Two events have occurred in the last week that have made me wonder about a sideline business writing people’s online dating profiles for them. I’m sure there would be a market for it – no one I know (apart from me!) has enjoyed writing a dating profile for themselves.
Firstly, I had lunch with a woman I met recently at a networking event. She showed me her current profile and I offered some tips. Essentially I told her, (hopefully in a nice way), that her profile was a bit dull and basically said the same as everyone else’s.
Let’s get real here, who doesn’t like socialising with friends, Sunday lunch in a nice pub and curling up on the sofa with a film and a bottle of red wine? If you’ve ever spent any time on online dating sites you’ll know that about 97% of people say these exact same things. I suggested instead that she try to think a little deeper and be a bit more specific – what books had she read and why did she enjoy them? What music is she listening to and how does it make her feel? Essentially you have to tell people what makes you tick as these are the details that people connect with. Yes, you risk putting some people off, but by keeping in generic you miss the chance to really appeal to anybody.

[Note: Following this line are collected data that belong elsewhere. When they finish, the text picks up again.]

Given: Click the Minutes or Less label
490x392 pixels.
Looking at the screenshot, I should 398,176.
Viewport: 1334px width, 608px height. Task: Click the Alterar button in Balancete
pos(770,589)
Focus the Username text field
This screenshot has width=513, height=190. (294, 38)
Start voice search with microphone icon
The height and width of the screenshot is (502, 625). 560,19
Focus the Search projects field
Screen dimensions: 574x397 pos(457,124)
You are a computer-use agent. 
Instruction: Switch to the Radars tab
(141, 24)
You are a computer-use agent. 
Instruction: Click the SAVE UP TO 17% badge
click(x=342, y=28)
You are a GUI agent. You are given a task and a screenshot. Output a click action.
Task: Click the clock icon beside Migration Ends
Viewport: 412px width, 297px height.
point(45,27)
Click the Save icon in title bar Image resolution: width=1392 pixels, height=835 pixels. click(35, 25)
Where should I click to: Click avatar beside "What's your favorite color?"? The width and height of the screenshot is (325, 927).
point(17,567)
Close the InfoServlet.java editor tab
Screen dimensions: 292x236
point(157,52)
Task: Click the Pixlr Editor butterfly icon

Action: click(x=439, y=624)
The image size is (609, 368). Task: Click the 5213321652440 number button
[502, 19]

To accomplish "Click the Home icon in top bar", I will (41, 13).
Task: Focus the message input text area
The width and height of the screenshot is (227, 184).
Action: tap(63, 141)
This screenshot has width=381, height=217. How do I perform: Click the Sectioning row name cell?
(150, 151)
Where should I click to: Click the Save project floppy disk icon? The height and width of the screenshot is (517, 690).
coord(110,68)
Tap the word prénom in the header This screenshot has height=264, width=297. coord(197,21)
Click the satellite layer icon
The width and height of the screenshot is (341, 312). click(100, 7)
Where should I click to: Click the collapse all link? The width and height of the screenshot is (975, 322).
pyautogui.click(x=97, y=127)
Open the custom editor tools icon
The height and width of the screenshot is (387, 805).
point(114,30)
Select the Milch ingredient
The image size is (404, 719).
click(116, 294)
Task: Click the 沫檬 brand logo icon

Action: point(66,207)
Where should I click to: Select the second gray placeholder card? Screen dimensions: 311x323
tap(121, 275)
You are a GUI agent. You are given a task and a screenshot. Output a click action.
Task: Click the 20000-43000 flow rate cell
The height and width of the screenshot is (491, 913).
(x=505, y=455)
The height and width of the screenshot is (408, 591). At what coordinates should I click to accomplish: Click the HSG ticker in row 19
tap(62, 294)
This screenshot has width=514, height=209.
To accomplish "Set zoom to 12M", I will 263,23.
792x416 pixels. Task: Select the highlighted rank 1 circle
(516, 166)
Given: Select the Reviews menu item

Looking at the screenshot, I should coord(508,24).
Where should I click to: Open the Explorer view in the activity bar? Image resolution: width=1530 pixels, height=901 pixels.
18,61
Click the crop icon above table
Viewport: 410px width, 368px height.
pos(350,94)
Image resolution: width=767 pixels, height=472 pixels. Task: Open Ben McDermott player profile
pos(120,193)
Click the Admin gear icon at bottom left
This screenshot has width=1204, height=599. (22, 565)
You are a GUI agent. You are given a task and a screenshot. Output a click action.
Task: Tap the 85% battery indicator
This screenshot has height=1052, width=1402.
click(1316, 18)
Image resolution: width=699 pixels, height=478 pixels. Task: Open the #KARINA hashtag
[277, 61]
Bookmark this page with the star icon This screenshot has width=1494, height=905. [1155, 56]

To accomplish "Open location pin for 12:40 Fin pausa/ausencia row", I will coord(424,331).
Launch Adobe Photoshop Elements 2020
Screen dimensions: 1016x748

Later in the evening I had a message from her:
“Jo Middleton you are a genius. I have rewritten my profile and just uploaded it. Three new messages have come in in five minutes. I am laughing out loud. You are a star.”
Obviously that’s going on my testimonials page when I get the new business website set up.
Then this morning I listened to a really interesting TED talk this morning about the mathematics of love. I’m a mathematician at heart and love the idea of there being a science behind something as magical and mysterious as love. I like it even more when the science backs up my instincts.
Apparently, people who are generally found to be attractive by everybody get fewer messages than those who some people might think of as a bit rank. It sounds odd, but when you think about it it makes sense; if you read someone’s profiles and they are classically gorgeous, have a great job, all their own hair and teeth and generally seem like they’d be likeable by everyone, then you’re not going to think you stand much of a chance are you? If however you see a bald guy for instance, or someone a little overweight, or with a big nose, or anything like that that you know might turn some people off, you feel more positive as you know you’ll have less competition. It doesn’t bother you – you’re attracted to them – you just feel like you might be less likely to be rejected. I suspect this applies to me as a single parent, with some men assuming others would be put off by this.
The moral behind the maths then is that you shouldn’t try to hide what you think of as your flaws or idiosyncrasies – the people who are going to like you will like you regardless and they will actually be more likely to contact you if you embrace the bits of yourself you feel are less then perfect. In my mind this backed up everything I was trying to say to my new friend – don’t be afraid of who you are and of getting down to the nitty gritty; sure it might put some people off, but overall it might make you more popular.
Think of yourself as a jar of Marmite – the haters just make the lovers more likely to reach down and take you off the shelf.